**ABOUT THIS EXERCISE:**
In the entries below, which lines run from the one containing "The image size is (750, 380)." to the one containing "Given: Click the red bullet icon beside 通知公告"? Copy exactly those lines, ends included, and no others.

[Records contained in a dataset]
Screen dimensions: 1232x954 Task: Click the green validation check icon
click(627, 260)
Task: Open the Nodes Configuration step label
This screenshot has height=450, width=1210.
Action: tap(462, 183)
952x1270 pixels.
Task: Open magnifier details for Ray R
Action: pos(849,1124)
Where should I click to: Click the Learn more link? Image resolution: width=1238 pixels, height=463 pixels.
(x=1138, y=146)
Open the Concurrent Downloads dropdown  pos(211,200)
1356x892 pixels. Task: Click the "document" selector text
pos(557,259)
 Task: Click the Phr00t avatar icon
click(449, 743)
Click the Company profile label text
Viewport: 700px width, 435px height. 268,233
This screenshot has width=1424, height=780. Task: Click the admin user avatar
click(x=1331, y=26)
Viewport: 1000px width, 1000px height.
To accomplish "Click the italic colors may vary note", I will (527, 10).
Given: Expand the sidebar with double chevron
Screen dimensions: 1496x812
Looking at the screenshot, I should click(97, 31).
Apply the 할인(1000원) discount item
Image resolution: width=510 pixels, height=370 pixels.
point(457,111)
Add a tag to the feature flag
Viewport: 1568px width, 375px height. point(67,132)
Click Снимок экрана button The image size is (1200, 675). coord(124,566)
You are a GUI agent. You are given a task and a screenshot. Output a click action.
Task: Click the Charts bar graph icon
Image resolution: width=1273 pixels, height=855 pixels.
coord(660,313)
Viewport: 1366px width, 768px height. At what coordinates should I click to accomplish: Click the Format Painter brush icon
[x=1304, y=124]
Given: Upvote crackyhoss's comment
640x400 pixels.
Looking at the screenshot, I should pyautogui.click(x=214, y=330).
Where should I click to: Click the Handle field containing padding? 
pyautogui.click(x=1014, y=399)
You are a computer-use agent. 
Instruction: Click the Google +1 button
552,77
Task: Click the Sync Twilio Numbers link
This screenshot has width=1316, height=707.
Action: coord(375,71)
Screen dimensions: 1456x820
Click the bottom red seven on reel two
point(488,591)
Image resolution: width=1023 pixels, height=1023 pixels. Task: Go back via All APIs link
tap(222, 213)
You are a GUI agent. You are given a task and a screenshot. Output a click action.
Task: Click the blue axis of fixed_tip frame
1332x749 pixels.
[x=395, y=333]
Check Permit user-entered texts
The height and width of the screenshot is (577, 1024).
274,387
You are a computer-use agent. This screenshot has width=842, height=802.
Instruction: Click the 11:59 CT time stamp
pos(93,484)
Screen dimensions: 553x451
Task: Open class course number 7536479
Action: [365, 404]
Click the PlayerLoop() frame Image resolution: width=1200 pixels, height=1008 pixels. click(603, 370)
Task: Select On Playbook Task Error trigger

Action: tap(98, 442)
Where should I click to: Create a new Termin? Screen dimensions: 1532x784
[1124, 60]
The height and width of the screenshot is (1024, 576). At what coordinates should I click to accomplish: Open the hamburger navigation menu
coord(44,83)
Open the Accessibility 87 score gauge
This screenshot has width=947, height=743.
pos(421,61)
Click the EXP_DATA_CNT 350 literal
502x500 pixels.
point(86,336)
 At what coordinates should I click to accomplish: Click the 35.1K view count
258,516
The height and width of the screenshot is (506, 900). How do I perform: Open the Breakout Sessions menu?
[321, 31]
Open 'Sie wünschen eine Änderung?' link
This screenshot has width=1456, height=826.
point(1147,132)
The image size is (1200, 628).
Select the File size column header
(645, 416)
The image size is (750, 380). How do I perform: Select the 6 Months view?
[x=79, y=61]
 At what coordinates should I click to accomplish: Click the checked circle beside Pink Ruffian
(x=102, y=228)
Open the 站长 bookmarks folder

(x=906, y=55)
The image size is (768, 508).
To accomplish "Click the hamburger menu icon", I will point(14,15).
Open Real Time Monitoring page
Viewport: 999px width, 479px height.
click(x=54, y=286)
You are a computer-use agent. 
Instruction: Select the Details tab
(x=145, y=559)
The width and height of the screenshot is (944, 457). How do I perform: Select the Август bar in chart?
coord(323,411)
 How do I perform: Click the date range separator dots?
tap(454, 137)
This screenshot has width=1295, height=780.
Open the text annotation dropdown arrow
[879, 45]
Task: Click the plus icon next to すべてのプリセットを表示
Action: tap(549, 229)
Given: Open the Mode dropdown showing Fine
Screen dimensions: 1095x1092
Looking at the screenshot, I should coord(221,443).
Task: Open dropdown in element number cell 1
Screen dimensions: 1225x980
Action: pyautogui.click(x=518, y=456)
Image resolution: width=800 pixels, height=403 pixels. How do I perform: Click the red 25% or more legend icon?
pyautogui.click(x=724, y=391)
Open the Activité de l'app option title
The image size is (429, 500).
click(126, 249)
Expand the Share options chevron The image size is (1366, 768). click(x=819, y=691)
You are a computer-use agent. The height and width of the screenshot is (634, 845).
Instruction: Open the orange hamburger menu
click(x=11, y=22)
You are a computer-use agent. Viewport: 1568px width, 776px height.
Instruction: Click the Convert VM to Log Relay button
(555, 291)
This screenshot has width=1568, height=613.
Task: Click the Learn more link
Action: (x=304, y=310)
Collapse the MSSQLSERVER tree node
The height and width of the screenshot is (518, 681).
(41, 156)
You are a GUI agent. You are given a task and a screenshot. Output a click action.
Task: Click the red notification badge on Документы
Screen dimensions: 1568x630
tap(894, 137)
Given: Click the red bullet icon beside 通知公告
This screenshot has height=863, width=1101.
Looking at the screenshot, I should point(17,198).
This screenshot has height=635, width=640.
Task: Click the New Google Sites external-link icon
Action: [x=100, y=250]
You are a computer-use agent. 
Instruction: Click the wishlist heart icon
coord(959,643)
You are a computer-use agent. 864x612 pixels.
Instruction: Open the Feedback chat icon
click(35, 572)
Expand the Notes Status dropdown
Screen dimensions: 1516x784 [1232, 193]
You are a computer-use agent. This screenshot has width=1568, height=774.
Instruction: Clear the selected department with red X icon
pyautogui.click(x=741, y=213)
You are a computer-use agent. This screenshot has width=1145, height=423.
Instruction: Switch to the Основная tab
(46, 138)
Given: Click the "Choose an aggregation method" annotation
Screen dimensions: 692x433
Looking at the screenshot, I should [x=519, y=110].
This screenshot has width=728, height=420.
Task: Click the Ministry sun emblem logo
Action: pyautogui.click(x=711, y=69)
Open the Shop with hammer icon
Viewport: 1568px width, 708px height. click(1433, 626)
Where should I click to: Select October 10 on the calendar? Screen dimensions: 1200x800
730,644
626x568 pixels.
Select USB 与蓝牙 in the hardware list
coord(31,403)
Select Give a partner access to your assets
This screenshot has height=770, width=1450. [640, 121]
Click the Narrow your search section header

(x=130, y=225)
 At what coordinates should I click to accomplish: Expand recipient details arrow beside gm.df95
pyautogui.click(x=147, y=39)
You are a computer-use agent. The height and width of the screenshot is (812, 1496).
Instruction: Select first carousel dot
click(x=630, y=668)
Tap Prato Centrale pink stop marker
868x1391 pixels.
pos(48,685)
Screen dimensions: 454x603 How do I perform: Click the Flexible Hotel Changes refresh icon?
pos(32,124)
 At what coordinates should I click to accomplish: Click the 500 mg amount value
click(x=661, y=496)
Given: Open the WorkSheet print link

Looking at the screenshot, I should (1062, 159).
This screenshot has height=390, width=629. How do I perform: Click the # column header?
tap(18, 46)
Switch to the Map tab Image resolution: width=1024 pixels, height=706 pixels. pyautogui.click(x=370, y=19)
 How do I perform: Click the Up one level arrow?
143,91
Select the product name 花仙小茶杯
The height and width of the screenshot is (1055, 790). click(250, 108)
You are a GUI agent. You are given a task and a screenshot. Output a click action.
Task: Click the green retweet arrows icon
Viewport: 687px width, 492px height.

**YOUR RESPONSE:**
The image size is (750, 380). How do I perform: Select the 6 Months view?
[x=79, y=61]
 At what coordinates should I click to accomplish: Click the checked circle beside Pink Ruffian
(x=102, y=228)
Open the 站长 bookmarks folder

(x=906, y=55)
The image size is (768, 508).
To accomplish "Click the hamburger menu icon", I will point(14,15).
Open Real Time Monitoring page
Viewport: 999px width, 479px height.
click(x=54, y=286)
You are a computer-use agent. 
Instruction: Select the Details tab
(x=145, y=559)
The width and height of the screenshot is (944, 457). How do I perform: Select the Август bar in chart?
coord(323,411)
 How do I perform: Click the date range separator dots?
tap(454, 137)
This screenshot has width=1295, height=780.
Open the text annotation dropdown arrow
[879, 45]
Task: Click the plus icon next to すべてのプリセットを表示
Action: tap(549, 229)
Given: Open the Mode dropdown showing Fine
Screen dimensions: 1095x1092
Looking at the screenshot, I should coord(221,443).
Task: Open dropdown in element number cell 1
Screen dimensions: 1225x980
Action: pyautogui.click(x=518, y=456)
Image resolution: width=800 pixels, height=403 pixels. How do I perform: Click the red 25% or more legend icon?
pyautogui.click(x=724, y=391)
Open the Activité de l'app option title
The image size is (429, 500).
click(126, 249)
Expand the Share options chevron The image size is (1366, 768). click(x=819, y=691)
You are a computer-use agent. The height and width of the screenshot is (634, 845).
Instruction: Open the orange hamburger menu
click(x=11, y=22)
You are a computer-use agent. Viewport: 1568px width, 776px height.
Instruction: Click the Convert VM to Log Relay button
(555, 291)
This screenshot has width=1568, height=613.
Task: Click the Learn more link
Action: (x=304, y=310)
Collapse the MSSQLSERVER tree node
The height and width of the screenshot is (518, 681).
(41, 156)
You are a GUI agent. You are given a task and a screenshot. Output a click action.
Task: Click the red notification badge on Документы
Screen dimensions: 1568x630
tap(894, 137)
Given: Click the red bullet icon beside 通知公告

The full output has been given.